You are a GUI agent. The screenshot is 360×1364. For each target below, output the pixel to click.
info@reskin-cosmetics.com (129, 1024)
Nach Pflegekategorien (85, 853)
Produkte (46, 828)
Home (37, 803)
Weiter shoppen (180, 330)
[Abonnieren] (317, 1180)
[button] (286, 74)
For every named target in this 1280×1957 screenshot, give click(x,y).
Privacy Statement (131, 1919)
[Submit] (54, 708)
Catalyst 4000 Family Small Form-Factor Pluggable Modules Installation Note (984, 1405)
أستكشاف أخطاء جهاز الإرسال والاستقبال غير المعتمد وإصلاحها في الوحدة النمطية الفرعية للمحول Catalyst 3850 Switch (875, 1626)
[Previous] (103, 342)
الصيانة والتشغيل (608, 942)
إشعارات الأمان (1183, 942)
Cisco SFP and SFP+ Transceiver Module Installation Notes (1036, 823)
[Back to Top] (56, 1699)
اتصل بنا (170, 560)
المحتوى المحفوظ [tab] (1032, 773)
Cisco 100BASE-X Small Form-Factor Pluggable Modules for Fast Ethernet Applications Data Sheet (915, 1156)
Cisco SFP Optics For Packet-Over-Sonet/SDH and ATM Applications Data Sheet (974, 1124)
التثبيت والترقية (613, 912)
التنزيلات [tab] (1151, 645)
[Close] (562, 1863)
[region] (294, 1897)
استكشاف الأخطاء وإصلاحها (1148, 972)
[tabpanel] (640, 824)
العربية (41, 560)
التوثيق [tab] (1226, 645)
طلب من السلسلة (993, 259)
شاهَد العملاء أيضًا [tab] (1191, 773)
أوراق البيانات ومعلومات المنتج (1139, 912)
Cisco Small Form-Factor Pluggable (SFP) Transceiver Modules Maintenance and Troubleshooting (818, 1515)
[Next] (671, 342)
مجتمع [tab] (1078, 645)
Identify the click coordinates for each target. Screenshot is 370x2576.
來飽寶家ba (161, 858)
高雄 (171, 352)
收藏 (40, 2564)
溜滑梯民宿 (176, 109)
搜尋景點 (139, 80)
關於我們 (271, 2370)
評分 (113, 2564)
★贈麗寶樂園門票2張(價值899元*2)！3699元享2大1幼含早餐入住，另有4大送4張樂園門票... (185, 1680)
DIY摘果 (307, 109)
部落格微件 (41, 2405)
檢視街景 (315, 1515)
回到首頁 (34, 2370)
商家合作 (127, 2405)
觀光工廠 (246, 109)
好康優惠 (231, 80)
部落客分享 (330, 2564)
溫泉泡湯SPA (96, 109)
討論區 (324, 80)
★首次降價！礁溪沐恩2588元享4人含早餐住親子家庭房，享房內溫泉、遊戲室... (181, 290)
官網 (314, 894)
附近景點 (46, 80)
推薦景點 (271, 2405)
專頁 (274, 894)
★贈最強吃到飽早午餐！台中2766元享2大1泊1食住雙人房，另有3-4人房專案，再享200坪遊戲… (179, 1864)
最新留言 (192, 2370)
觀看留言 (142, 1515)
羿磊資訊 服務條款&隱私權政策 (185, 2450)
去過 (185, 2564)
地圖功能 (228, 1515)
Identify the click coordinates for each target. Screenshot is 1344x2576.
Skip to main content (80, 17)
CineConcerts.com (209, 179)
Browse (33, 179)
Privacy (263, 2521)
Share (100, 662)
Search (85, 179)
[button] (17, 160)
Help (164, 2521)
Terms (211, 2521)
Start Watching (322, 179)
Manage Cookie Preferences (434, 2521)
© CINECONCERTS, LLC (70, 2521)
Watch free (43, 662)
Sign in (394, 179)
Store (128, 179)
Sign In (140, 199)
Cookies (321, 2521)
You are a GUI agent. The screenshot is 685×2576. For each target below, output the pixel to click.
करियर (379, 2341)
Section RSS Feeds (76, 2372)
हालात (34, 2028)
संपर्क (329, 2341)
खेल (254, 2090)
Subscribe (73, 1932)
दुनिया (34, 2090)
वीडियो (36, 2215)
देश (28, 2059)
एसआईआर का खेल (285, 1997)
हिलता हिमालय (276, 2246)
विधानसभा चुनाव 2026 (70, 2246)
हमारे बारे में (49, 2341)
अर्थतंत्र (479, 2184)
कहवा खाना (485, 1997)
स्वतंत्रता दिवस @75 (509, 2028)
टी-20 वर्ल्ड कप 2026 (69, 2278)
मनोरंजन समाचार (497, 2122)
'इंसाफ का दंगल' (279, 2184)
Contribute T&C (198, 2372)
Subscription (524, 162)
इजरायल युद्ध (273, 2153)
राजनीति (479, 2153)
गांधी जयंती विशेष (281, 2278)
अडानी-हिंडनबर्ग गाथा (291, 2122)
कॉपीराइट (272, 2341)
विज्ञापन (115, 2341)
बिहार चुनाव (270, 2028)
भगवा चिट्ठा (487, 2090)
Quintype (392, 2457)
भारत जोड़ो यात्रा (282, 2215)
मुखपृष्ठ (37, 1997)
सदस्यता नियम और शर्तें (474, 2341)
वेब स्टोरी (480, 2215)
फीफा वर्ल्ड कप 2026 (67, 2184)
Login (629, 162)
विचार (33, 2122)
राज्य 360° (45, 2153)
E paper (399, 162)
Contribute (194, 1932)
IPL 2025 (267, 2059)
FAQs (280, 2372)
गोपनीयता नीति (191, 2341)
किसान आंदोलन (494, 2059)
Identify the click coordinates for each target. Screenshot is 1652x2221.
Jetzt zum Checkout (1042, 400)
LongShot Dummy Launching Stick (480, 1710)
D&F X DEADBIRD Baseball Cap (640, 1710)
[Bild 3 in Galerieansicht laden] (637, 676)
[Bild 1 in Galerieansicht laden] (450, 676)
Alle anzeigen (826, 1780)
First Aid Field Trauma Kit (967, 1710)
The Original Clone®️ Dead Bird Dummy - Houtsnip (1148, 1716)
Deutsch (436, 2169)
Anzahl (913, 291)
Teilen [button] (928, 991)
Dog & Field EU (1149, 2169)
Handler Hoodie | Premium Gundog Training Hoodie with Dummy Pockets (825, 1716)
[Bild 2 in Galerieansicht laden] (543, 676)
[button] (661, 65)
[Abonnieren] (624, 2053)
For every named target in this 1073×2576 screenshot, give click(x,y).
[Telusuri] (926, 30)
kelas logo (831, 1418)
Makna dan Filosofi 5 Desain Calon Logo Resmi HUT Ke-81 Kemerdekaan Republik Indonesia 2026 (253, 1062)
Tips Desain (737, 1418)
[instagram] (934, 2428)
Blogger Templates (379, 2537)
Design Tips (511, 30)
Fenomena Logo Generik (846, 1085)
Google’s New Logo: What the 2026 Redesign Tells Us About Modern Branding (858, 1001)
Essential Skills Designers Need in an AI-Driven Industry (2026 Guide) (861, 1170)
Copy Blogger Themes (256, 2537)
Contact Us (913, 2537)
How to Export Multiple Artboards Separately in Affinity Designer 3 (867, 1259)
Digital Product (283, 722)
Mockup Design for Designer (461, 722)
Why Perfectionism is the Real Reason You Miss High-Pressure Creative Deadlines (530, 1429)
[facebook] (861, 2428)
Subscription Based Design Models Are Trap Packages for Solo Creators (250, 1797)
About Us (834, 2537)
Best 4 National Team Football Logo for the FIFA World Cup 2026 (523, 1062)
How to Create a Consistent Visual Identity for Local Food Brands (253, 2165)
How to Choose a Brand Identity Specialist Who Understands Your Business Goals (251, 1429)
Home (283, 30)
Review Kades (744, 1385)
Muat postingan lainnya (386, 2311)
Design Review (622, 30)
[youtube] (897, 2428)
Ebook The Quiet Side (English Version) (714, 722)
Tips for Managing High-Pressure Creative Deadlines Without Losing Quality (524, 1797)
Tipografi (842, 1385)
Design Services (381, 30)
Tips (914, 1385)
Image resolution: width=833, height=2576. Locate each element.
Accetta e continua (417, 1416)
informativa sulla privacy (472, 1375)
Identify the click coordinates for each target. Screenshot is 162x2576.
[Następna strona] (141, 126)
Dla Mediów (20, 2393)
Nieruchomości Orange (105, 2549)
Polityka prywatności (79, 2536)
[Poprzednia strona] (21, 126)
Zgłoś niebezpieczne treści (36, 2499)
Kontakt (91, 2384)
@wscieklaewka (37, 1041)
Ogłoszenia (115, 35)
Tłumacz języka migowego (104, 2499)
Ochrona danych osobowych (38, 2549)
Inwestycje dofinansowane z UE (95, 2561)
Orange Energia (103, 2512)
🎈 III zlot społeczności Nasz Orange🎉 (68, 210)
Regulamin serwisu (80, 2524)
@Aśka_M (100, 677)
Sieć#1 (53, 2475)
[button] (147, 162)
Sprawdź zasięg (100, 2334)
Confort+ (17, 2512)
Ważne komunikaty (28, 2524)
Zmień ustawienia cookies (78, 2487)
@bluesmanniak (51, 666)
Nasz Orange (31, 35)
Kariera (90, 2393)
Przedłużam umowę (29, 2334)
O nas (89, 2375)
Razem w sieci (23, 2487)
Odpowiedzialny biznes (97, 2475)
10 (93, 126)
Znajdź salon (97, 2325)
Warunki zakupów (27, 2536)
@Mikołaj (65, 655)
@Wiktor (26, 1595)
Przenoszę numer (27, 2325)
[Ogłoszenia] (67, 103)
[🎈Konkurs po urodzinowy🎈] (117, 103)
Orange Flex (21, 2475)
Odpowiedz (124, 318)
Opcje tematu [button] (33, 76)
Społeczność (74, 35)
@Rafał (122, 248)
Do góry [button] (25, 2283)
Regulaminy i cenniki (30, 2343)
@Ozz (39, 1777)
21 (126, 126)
########################################
Description of the task:
Only lines holding the word "Modules" are wanted, so copy each of them from the records above.

Solution:
Catalyst 4000 Family Small Form-Factor Pluggable Modules Installation Note (984, 1405)
Cisco 100BASE-X Small Form-Factor Pluggable Modules for Fast Ethernet Applications Data Sheet (915, 1156)
Cisco Small Form-Factor Pluggable (SFP) Transceiver Modules Maintenance and Troubleshooting (818, 1515)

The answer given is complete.